Tissot's current research focuses on gay-friendliness in urban space.

Tissot is a member of the Cultures et Societés Urbaines (CSU) and Centre de Recherches Sociologiques et Politiques de Paris (CRESSPA) units at the Centre National de la Recherche Scientifique (CNRS) and serves on the editorial board of leading social science journal Actes de la recherche en sciences sociales, founded in 1975 by Pierre Bourdieu.

==Activism==
In 2001, Tissot founded the activist collective Les Mots Sonts Importants with Pierre Tevanian and the lmsi.net website. Within the framework of this collective, she is particularly committed against policies restricting the right of entry and residence of foreigners, against double punishment and against impunity for police violence (notably during the forum "Let's Resist Together against Police Violence" organized with the Mouvement Immigration Banlieue in 2002).

Within the Collective Une École Pour Tou-te-s, she protests against the law on religious signs at school.

In 2008, she participated in the creation of the French feminist collective Les TumulTueuses and in its actions, notably against the anti-nawab laws (anti-niqab law of 2010) and anti-prostitution laws (law penalizing the client in 2013).

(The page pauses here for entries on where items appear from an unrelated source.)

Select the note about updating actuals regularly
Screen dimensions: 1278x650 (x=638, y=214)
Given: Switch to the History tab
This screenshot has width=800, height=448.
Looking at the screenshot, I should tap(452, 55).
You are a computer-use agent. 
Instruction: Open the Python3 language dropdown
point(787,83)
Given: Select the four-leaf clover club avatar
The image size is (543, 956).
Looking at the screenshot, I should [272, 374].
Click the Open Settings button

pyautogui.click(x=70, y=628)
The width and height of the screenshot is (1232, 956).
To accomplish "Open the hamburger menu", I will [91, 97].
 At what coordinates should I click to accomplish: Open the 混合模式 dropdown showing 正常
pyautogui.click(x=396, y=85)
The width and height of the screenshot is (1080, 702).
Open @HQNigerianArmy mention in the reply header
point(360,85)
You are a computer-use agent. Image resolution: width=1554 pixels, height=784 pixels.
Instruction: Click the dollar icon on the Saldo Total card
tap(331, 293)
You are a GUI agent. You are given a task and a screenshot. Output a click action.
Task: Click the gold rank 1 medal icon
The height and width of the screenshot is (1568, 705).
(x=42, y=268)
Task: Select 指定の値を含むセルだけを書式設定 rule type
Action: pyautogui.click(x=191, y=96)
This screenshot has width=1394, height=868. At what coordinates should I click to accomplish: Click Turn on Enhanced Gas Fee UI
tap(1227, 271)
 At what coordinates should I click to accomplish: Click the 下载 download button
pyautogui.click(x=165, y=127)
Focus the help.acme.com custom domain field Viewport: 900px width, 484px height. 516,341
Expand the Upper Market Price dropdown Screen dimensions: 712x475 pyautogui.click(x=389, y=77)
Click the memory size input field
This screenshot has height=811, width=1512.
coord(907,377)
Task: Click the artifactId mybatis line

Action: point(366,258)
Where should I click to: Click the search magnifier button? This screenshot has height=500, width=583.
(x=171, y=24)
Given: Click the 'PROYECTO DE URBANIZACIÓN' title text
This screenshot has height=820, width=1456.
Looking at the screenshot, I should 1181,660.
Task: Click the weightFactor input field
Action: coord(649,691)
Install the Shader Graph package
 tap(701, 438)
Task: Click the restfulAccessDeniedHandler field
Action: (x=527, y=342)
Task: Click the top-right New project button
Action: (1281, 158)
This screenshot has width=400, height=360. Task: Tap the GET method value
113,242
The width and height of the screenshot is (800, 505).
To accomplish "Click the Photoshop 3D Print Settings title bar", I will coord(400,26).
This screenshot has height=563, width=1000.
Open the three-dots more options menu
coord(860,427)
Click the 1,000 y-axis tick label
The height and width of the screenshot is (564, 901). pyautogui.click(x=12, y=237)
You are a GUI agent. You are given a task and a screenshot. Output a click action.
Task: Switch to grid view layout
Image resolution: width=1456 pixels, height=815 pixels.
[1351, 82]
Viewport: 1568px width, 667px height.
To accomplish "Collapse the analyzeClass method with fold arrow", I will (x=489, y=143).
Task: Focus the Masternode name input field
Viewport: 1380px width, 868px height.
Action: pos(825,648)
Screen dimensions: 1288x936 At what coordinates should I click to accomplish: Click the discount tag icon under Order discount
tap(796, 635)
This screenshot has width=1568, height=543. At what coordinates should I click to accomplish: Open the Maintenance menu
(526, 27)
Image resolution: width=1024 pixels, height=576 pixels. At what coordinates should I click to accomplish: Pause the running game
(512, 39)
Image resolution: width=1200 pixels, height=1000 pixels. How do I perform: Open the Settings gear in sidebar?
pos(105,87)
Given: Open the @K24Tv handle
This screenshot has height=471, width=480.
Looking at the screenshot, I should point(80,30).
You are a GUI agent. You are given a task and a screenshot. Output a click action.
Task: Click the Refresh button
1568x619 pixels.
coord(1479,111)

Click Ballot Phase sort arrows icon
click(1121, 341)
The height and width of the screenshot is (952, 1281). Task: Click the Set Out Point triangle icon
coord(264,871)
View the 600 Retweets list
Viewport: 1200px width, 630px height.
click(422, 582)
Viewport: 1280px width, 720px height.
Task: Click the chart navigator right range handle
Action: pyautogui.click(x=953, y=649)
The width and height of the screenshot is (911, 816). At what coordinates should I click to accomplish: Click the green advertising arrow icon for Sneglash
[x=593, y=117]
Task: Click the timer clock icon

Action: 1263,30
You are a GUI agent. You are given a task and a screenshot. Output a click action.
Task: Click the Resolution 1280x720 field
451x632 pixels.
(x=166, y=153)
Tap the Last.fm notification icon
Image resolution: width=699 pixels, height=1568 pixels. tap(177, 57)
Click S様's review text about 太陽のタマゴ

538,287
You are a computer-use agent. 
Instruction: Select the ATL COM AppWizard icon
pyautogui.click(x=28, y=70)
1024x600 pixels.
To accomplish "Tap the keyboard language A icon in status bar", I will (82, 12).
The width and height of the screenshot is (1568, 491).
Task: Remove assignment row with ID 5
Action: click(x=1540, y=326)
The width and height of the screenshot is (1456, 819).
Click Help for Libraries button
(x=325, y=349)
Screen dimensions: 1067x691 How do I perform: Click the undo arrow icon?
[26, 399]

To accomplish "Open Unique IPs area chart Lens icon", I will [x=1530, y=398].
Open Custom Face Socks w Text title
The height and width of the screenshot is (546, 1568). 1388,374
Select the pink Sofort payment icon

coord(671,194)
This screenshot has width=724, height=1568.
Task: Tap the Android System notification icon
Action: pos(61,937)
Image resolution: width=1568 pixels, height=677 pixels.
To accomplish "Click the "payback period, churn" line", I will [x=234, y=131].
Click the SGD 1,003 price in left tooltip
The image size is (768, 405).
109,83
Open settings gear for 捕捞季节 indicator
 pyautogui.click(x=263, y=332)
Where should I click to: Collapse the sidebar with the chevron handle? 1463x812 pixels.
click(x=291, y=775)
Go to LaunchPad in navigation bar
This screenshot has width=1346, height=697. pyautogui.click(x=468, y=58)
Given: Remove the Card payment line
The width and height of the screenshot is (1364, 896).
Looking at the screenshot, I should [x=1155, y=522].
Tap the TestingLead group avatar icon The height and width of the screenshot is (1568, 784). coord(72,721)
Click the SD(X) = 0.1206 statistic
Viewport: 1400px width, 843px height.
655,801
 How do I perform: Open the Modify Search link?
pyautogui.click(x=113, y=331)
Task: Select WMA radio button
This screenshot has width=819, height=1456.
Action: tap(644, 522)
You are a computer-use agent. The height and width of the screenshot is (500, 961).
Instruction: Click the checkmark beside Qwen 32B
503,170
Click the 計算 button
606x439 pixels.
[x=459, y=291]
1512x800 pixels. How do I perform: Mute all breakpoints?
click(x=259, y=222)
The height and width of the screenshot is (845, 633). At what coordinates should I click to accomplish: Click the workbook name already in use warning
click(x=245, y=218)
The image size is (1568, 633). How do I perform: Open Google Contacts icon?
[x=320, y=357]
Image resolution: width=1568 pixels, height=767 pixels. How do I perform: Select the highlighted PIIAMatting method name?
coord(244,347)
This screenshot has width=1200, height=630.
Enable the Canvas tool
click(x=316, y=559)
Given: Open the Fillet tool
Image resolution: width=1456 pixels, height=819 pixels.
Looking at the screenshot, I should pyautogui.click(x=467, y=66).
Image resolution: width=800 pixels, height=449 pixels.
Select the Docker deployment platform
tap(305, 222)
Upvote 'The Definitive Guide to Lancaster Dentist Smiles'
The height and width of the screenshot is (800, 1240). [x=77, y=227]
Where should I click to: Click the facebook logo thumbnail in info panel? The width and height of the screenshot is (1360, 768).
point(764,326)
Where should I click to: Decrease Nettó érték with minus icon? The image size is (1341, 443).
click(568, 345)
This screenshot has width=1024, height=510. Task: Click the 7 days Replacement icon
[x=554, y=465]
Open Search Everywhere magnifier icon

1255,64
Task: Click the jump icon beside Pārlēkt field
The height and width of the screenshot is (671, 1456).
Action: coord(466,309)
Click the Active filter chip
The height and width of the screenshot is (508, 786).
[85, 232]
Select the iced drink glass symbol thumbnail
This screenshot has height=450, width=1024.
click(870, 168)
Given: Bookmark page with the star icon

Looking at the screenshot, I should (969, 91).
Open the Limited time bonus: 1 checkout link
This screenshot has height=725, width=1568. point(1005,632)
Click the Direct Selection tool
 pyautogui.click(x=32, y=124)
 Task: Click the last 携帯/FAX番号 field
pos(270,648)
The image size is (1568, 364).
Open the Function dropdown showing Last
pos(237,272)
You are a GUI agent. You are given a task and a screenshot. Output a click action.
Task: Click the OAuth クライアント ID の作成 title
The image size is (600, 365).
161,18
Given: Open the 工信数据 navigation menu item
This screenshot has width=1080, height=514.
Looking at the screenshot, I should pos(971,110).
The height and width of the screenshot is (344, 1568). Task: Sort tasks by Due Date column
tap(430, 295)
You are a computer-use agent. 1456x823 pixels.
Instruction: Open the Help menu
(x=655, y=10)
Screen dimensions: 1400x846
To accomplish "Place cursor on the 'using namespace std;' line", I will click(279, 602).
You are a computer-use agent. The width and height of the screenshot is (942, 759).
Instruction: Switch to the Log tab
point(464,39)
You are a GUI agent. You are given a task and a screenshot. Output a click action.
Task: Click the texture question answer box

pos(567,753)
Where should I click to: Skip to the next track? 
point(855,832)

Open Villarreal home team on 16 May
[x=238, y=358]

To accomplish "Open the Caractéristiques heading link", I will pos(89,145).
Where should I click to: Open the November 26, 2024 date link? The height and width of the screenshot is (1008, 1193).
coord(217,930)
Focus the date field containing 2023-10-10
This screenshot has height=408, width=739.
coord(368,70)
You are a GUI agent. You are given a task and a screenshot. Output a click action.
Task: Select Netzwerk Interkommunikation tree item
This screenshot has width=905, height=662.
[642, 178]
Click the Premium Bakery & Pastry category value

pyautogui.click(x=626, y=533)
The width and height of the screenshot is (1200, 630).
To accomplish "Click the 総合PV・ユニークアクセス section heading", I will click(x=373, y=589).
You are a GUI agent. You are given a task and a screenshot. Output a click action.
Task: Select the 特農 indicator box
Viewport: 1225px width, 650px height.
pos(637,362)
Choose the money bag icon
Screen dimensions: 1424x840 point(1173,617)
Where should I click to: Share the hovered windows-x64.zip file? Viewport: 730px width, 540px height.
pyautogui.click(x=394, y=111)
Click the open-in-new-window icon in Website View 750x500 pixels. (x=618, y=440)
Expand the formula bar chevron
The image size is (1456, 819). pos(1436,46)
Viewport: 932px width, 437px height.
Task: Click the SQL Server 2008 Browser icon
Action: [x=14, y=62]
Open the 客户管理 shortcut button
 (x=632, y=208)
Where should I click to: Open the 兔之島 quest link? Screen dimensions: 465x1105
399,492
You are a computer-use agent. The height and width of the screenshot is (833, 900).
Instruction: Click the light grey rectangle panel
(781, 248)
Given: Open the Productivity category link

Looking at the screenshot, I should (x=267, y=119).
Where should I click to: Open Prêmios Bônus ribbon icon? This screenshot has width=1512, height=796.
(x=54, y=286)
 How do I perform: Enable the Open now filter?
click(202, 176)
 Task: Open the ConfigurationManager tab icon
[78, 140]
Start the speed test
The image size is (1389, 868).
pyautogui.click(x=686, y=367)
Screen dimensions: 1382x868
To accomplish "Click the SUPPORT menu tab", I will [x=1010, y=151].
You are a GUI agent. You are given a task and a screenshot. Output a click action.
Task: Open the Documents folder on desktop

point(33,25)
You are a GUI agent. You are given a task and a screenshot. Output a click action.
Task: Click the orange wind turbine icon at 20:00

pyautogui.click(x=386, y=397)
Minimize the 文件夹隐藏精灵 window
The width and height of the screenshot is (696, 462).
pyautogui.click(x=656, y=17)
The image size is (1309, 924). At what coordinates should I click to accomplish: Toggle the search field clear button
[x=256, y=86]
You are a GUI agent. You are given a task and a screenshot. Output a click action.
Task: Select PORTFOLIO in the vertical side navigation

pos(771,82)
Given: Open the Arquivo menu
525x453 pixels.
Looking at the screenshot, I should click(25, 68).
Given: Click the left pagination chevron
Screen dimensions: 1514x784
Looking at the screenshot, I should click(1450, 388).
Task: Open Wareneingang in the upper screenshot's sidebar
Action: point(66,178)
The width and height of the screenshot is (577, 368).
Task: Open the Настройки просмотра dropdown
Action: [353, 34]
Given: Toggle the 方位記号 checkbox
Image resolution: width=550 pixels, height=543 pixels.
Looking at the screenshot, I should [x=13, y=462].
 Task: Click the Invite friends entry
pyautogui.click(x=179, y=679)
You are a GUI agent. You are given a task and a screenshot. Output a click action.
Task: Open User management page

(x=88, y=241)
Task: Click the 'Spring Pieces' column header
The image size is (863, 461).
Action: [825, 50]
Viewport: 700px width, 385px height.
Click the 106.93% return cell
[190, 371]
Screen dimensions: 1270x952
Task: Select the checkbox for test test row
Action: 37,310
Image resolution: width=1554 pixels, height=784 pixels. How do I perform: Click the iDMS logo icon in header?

She stands for equal rights to marriage and parenthood between homosexuals and heterosexuals.

==Film==
In 2015, Tissot released two documentaries she directed with her sister, curator and filmmaker Florence Tissot: Je ne suis pas féministe, mais... and L'Abécédaire de Christine Delphy. Je ne suis pas féministe, mais... premiered in March 2015 and traces the biography, career and intellectual contributions of Christine Delphy, one of the founders of the French Women's Liberation Movement and of materialist feminism. L'Abécédaire features an extended dialogue between Sylvie Tissot and Delphy, examining major issues in Delphy's thought.

==Bibliography==
- Tissot, Sylvie (2007). "L'Etat et les quartiers. Genèse d'une catégorie de l'action publique"
- Tissot, Sylvie (2011). "De bons voisins. Enquête dans un quartier de la bourgeoisie progressiste"
- Tissot, Sylvie (2015). "Good Neighbors: Gentrifying Diversity in Boston's South End"

==Filmography==
- Je ne suis pas féministe, mais... dir. Florence Tissot and Sylvie Tissot, 2015.
- L'Abécédaire de Christine Delphy dir. Florence Tissot and Sylvie Tissot, 2015.